Le taux de sérologies réalisées en 2018 est de 87 sérologies pour 1 000 habitants. Comme les années précédentes, les taux de sérologies pour 1 000 habitants sont plus élevés dans les départements français d’Amérique (DFA), en Île-de-France, à La Réunion, en Provence-Alpes-Côte d’Azur et à Mayotte (figure 2a).

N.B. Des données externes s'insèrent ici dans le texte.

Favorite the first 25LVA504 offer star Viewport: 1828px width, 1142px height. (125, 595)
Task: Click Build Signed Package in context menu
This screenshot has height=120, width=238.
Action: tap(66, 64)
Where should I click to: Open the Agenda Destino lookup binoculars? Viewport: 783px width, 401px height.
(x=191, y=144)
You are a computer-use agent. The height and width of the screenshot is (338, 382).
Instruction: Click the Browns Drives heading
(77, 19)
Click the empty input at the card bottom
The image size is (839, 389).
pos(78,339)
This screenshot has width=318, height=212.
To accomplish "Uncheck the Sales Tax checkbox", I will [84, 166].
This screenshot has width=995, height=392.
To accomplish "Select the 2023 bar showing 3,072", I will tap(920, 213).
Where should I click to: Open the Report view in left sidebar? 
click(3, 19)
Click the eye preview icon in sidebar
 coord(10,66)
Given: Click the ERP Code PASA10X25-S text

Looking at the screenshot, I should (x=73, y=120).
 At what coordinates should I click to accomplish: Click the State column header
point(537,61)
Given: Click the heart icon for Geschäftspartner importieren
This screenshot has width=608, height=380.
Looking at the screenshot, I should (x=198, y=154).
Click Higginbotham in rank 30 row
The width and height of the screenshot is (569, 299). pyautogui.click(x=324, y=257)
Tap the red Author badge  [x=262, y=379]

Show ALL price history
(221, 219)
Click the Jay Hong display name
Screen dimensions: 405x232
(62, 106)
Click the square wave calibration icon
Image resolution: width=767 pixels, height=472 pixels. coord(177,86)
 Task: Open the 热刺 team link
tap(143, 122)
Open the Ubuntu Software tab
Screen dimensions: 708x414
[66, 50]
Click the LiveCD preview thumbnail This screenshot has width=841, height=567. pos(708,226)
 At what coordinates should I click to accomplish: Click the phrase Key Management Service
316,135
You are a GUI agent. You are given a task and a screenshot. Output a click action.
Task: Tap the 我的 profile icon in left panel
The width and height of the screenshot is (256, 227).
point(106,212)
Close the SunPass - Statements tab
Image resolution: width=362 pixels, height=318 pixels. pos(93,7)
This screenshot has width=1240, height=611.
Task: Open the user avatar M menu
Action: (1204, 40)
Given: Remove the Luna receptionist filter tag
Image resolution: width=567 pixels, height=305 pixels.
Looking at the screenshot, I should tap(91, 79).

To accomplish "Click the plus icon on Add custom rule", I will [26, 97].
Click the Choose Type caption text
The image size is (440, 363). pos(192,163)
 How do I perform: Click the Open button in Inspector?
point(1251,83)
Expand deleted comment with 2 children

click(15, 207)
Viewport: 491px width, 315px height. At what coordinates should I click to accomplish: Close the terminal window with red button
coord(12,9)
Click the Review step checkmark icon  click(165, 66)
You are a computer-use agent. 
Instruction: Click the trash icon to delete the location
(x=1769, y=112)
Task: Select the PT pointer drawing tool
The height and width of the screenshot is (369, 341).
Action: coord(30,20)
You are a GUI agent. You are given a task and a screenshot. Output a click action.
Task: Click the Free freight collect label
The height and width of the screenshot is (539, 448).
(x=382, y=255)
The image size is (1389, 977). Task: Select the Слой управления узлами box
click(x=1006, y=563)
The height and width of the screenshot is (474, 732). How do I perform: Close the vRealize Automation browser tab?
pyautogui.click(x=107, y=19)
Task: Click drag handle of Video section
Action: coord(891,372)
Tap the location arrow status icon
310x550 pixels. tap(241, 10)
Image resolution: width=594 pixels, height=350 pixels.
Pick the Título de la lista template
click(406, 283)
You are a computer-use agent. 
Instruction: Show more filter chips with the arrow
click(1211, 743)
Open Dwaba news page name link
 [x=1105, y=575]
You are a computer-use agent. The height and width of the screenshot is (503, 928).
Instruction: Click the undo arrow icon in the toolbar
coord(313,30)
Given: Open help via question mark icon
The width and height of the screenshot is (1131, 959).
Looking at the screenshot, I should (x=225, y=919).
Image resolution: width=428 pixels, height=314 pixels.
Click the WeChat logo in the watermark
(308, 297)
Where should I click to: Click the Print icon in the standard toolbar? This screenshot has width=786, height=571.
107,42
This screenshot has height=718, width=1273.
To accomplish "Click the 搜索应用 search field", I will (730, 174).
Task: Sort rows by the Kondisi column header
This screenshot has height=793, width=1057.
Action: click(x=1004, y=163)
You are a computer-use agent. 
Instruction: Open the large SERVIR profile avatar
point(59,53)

Sérologies VIH confirmées positives

En 2018, le taux de positivité des sérologies VIH est de 1,88 [1,86-1,90] pour 1 000, en diminution par rapport aux années précédentes (-13% entre 2013 et 2018) (figure 1).

Ce taux est plus élevé pour les laboratoires hospitaliers, 4,92 [4,77-5,06] pour 1 000, que pour les laboratoires de ville : 0,925 [0,92-0,93] pour 1 000.

Le taux de positivité est plus élevé parmi les sérologies anonymes : 2,83 [2,54-3,11] pour 1 000 que parmi celles non anonymes : 1,83 [1,81-1,84] pour 1 000. Il ne diffère pas entre les sérologies anonymes effectuées en ville ou à l’hôpital. Le taux de positivité des sérologies anonymes a diminué au cours du temps (-22% entre 2013 et 2018).

Le taux de positivité est très variable selon les régions, de 0,7 à 6,9 pour 1 000. Comme les années précédentes, il est plus élevé dans les DFA (de 2,1 en Martinique à 6,9 en Guyane), en Île-de-France (3,3) et dans la région Centre-Val de Loire (2,7) (figure 2b).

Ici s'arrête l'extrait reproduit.